Mystery lost Scots ship may be solved in MH370 search

Mystery lost Scots ship may be solved in MH370 search

The two shipwrecks discovered have been identified as 19th century merchant sailing vessels which are believed to have been carrying cargoes of coal.

The wrecks were found in 2015, seven months apart at about 1,429 miles off the coast of Australia.

"One very interesting find was a large rectangular metal object of 6m in length, which was the biggest feature discovered on the site".

A sonar image of a shipwreck found on the ocean seabed.

No sign of the jet was found in the area during the largest search in aviation history, which was suspended in January previous year - but the Australian-led hunt did come across two wrecks, the deepest at 3,900 meters.

On board the doomed MH370 flight from Kuala Lumpur to Beijing were six Australians, however the hope for any survivors dwindled years after the aviation disaster on March 8, 2014.

According to the Associated Press in Canberra, the wooden ship McCarthy described is believed to be one of two ships: the brig W. Gordon, which disappeared in 1877 while traveling from Scotland to Australia, or the barque Magdala, which went down in 1882 en route from Wales to Indonesia.
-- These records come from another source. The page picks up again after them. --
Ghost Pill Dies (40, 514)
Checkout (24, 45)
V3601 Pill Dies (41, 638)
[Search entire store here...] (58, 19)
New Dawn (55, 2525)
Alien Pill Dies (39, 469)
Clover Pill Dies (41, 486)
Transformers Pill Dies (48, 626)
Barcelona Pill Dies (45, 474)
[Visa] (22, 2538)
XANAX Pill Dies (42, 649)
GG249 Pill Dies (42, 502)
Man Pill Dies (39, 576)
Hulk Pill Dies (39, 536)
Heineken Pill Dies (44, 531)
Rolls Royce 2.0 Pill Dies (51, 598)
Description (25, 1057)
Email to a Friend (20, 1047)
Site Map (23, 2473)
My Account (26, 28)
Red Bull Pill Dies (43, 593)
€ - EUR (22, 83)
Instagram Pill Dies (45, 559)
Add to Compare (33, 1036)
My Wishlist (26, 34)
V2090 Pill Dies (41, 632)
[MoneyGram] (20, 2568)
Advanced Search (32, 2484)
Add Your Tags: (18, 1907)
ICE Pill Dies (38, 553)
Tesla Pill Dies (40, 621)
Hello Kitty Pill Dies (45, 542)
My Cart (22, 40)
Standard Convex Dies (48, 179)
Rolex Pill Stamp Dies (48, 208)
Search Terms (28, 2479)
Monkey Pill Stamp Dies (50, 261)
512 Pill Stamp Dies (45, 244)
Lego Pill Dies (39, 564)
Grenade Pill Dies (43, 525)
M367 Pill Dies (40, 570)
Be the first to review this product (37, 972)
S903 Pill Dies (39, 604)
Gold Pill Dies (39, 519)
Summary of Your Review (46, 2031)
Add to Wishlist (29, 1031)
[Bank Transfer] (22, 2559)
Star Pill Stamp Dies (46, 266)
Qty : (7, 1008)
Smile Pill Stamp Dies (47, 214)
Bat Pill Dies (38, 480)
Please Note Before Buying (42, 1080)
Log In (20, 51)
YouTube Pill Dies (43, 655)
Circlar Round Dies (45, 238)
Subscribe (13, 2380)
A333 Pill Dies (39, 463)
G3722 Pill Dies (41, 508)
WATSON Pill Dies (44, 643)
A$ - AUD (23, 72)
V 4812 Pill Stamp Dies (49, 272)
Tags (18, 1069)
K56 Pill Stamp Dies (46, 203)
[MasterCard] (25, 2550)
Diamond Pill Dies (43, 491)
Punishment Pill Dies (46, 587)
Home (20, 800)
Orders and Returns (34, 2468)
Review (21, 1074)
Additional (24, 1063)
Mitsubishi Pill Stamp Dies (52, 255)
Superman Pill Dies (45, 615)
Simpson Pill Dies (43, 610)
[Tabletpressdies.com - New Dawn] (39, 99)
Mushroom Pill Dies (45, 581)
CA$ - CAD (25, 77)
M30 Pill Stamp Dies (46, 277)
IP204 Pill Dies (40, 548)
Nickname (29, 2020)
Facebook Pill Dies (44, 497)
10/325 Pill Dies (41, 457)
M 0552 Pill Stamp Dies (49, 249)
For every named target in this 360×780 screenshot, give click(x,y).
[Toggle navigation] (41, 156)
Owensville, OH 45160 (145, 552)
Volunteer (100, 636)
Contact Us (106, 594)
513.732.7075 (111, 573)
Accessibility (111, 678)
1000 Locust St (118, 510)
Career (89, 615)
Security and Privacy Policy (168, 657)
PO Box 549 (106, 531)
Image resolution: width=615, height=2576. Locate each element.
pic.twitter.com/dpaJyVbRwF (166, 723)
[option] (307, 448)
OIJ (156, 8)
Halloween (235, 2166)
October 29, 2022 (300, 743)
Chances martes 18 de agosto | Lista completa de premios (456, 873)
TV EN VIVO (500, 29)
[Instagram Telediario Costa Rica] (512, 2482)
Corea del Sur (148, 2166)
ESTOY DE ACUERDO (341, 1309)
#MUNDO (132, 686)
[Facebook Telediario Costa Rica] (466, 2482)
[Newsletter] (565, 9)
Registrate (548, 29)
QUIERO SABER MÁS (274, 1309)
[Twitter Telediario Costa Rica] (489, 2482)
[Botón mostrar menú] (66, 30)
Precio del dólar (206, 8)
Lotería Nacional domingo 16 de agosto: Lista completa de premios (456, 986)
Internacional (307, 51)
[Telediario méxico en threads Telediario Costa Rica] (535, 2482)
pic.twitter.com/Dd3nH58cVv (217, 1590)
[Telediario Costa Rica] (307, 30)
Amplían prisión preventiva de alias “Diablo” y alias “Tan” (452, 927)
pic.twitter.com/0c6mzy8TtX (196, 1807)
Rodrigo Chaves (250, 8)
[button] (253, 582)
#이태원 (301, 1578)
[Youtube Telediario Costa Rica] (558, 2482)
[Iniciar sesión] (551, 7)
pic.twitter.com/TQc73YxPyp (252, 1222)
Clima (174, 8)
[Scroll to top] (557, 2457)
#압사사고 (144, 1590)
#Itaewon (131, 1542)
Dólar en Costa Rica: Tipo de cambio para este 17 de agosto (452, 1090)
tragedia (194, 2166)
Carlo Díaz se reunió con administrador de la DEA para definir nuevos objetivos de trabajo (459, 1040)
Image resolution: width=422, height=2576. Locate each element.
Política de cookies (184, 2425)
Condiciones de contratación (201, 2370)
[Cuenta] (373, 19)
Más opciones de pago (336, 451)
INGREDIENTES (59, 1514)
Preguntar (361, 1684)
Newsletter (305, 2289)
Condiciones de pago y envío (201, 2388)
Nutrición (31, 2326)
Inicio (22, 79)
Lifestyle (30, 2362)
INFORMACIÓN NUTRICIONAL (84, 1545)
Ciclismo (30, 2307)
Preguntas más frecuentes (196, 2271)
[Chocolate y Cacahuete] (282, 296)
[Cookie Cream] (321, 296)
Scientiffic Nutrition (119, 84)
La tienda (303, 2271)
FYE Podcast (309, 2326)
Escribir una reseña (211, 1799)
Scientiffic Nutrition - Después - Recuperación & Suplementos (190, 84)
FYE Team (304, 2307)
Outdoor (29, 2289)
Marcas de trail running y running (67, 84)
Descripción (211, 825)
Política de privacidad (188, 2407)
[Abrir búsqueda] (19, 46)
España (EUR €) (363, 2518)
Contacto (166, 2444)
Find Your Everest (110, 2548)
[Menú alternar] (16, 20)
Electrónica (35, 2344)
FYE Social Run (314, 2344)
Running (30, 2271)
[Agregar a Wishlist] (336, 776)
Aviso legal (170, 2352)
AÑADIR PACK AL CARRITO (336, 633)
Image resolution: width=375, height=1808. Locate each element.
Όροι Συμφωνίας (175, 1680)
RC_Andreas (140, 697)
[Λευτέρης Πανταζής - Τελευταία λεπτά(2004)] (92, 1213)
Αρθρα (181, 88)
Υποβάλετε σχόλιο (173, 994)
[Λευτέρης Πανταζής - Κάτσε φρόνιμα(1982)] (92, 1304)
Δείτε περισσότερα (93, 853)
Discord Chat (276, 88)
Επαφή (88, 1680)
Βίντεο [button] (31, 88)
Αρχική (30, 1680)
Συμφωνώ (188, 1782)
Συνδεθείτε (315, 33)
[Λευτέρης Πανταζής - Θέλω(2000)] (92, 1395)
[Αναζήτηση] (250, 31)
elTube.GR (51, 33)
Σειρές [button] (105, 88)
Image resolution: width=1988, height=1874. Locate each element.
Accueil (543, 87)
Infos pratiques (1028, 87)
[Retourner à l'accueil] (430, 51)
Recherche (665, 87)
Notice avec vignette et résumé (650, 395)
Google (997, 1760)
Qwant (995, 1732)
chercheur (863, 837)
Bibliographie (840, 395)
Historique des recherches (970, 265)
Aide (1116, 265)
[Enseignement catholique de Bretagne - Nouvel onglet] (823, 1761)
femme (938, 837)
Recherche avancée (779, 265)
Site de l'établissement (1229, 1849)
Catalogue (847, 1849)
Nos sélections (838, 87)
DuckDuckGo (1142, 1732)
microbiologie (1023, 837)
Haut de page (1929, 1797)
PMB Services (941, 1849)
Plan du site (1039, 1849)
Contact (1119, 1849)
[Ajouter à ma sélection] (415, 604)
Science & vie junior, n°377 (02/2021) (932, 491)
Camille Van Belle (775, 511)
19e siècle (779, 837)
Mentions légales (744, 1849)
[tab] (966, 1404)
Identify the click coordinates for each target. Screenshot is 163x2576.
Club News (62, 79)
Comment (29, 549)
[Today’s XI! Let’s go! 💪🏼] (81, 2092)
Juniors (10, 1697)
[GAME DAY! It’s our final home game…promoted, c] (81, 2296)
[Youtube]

Maritime historians on Thursday published a short list of the possible identities of two shipwrecks found during the initial 710,000-square kilometer (274,000-square mile) three-year search for the Boeing 777 that was lost in 2014 with 238 people aboard.

Sifting through debris including a coal sample and surviving anchors enabled researchers to identify West Ridge, built in Glasgow in 1869, as the likeliest candidate.

The West Ridge, a 220-foot iron barque, was transporting a shipment of coal in 1883 from the United Kingdom to India but never reached its final destination.

If it weren't for the massive scale of the search for Flight MH370, however, the two shipwrecks might never have been found. "The evidence points to the ship sinking as a result of a catastrophic event such as an explosion, which was common in the transport of coal cargoes", Anderson added.

Dr Anderson said the object has been identified as a water tank, while sonar and video images revealed the ship had two decks and weighed somewhere between 1,000 and 1,500 tonnes.

The second wreck was more intact, lying upright on the seabed.

The wrecks provide strong archaeological evidence for a busy trade route between Europe, North America, Australia, New Zealand and Asia, powered by the "Roaring 40s" - strong westerly winds that propelled ships across the Indian Ocean. According to the agreement, if the company turned up the plane's wreckage or black boxes, the government would pay it up to $70 million; if not, there would be no fee.

A private U.S. firm began another search for the plane earlier this year.